—Che è accaduto, signore?

—Nulla, nulla. È sveglia?

—No, signore. Pare che dorma.

Discostai le cortine, entrai adagio nell'alcova. Da prima nell'ombra non scorsi se non il biancore del guanciale. M'appressai, mi chinai. Giuliana teneva gli occhi aperti, e mi guardava fissamente. Forse indovinò al mio aspetto tutte le mie angosce; ma non parlò. Richiuse gli occhi, come per non riaprirli più.

XXXIX.

Incominciò da quel giorno l'ultimo periodo precipitoso di quella lucida demenza che doveva condurmi al delitto. Incominciò da quel giorno la premeditazione del mezzo più facile e più sicuro per far morire l'Innocente.

Fu una premeditazione fredda, acuta e assidua che assorbì tutte le mie facoltà interiori. L'idea fissa mi possedeva intero, con una forza e una tenacità incredibili. Mentre tutto il mio essere si agitava in un orgasmo supremo, l'idea fissa lo dirigeva allo scopo come su per una lama d'acciaio chiara, rigida, senza fallo. La mia perspicacia pareva triplicata. Nulla mi sfuggiva, dentro e fuori di me. La mia circospezione non si rilasciò mai un istante. Nulla io dissi, nulla io feci che potesse destare sospetto, muovere stupore. Simulai, dissimulai senza tregua, non soltanto verso mia madre, mio fratello, gli altri inconsapevoli, ma anche verso Giuliana.

Io mi mostrai a Giuliana rassegnato, pacificato, talvolta quasi immemore. Evitai studiosamente qualunque allusione all'intruso. Cercai in tutti i modi rianimarla, inspirarle fiducia, indurla all'osservanza delle norme che dovevano renderle la salute. Moltiplicai le mie premure. Volli avere per lei tenerezze così profonde e così obliose che ella potesse in quelle rigustare i sapori della vita più freschi e più sinceri. Ancora una volta ebbi la sensazione di trasfondermi nel corpo fragile dell'inferma, di comunicarle un po' della mia forza, di dare un impulso al suo debole cuore. Pareva che io la spingessi a vivere di giorno in giorno, quasi insufflandole un vigore fittizio, nell'attesa dell'ora tragica e liberatrice. Ripetevo dentro di me: "Domani!" E il domani giungeva, trascorreva, si dileguava senza che l'ora fosse scoccata. Ripetevo: "Domani!"
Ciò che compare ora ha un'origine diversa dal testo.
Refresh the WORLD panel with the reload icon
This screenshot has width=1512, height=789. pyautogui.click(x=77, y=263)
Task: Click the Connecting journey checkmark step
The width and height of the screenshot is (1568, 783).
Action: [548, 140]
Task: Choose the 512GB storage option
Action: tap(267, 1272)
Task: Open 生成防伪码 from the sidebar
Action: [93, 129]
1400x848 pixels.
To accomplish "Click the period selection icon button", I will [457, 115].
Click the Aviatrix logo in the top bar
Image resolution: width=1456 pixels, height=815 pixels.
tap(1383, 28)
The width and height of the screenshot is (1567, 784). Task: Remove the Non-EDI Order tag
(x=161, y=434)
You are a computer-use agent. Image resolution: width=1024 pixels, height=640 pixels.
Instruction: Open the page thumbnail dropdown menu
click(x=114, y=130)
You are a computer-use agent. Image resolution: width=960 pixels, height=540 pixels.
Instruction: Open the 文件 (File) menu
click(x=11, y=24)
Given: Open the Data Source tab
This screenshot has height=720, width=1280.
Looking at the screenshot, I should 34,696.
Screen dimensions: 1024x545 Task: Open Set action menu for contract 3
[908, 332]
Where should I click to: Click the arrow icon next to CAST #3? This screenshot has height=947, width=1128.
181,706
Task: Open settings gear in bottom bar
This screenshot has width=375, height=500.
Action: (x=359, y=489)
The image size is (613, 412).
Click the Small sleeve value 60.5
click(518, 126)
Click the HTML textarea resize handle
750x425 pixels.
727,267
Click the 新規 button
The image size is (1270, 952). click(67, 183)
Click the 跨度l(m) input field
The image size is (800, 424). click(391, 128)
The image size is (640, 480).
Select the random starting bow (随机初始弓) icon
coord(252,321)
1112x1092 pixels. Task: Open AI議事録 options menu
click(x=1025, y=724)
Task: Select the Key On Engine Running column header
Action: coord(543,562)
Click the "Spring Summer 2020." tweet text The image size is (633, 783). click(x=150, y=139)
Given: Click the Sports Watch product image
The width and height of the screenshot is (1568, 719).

Ero convinto che la salvezza della madre stesse nella morte del figliuolo. Ero convinto che, scomparso l'intruso, ella sarebbe guarita. Pensavo: "Ella non potrebbe non guarire. Ella risorgerebbe a poco a poco, rigenerata, con un sangue nuovo. Parrebbe una creatura nuova, scevra d'ogni impurità. Ambedue ci sentiremo purificati, degni l'uno dell'altra, dopo una espiazione così lunga e così dolorosa. La malattia, la convalescenza darebbero al triste ricordo una lontananza indefinita. E io vorrei cancellare dall'anima di lei perfino l'ombra del ricordo; vorrei darle il perfetto oblio, nell'amore. Qualunque altro amore umano parrebbe futile al confronto del nostro, dopo questa grande prova." La visione dell'avvenire m'accendeva d'impazienza. L'incertezza mi diveniva intollerabile. Il delitto mi appariva scevro di orrore. Io mi rimproveravo acremente le perplessità nelle quali m'indugiavo con troppa prudenza; ma nessun lampo ancora aveva attraversato il mio cervello, non ero ancor riuscito a trovare il mezzo sicuro.

Bisognava che Raimondo sembrasse morire di morte naturale. Bisognava che anche al medico non potesse balenare alcun sospetto. Dei diversi metodi studiati nessuno mi parve eligibile, praticabile. E intanto, mentre aspettavo il lampo rivelatore; la trovata luminosa, io mi sentivo attratto da uno strano fascino verso la vittima.